Material for this task:

>>>

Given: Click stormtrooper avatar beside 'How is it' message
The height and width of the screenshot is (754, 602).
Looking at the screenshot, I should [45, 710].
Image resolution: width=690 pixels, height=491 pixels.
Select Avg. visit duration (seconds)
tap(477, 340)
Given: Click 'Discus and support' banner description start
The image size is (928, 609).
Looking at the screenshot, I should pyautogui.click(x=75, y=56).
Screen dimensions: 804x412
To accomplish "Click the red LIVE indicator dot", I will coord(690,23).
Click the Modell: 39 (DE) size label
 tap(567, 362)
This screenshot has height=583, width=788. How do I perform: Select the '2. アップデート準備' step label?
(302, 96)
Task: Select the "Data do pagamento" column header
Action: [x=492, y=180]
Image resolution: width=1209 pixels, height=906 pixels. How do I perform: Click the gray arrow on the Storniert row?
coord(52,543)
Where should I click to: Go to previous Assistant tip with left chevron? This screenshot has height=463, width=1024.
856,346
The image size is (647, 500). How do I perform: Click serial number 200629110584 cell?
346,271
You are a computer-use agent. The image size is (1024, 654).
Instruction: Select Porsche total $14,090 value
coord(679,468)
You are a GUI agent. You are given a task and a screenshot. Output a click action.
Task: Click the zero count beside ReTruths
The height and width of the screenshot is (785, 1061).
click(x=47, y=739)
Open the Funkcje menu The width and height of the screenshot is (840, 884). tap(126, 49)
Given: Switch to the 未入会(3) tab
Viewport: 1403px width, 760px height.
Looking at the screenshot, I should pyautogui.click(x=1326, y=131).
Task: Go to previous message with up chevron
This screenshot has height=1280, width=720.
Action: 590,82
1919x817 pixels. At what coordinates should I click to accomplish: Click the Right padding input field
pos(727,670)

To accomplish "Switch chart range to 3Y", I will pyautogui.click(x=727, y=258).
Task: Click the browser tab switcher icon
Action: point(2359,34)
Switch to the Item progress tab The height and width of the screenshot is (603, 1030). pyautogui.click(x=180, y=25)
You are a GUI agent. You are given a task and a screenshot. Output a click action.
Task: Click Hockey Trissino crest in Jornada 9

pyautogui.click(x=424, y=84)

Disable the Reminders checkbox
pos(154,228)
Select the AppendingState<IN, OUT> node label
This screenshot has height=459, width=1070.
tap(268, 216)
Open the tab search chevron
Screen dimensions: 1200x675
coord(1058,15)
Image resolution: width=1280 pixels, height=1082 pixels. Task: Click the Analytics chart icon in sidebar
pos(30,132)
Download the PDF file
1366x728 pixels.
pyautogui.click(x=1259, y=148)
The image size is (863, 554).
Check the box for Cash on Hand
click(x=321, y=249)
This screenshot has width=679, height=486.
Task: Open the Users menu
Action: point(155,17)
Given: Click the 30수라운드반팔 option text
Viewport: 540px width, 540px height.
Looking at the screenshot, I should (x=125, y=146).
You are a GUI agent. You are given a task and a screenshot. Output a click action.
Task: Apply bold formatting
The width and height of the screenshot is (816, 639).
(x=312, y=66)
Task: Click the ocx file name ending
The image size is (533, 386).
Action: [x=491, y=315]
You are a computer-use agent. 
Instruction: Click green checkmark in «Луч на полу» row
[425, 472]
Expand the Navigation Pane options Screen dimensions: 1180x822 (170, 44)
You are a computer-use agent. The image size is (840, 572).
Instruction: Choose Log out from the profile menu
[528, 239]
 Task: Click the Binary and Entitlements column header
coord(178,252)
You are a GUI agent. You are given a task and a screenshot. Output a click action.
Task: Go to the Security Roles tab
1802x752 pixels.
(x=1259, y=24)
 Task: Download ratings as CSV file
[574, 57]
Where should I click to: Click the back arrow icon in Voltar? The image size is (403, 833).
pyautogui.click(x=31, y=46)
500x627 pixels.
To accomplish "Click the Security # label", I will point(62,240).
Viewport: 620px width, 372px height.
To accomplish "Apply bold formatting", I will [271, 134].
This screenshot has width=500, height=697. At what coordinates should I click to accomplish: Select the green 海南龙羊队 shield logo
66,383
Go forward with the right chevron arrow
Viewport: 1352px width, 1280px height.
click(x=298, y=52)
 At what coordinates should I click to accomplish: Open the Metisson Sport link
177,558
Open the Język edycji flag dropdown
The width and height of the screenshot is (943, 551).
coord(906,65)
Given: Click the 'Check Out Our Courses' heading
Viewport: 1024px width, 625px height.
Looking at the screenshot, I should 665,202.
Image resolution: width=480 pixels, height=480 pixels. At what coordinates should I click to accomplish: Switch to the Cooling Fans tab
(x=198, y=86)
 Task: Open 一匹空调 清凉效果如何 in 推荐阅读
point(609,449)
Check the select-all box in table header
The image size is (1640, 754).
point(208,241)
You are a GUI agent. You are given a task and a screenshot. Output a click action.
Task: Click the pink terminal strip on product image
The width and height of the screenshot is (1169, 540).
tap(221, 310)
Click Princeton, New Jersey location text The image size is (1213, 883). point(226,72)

<<<

What you are asked to do:
Filter the entries down to the lines that hold "formatting". Copy those lines.

Task response:
Task: Apply bold formatting
To accomplish "Apply bold formatting", I will [271, 134].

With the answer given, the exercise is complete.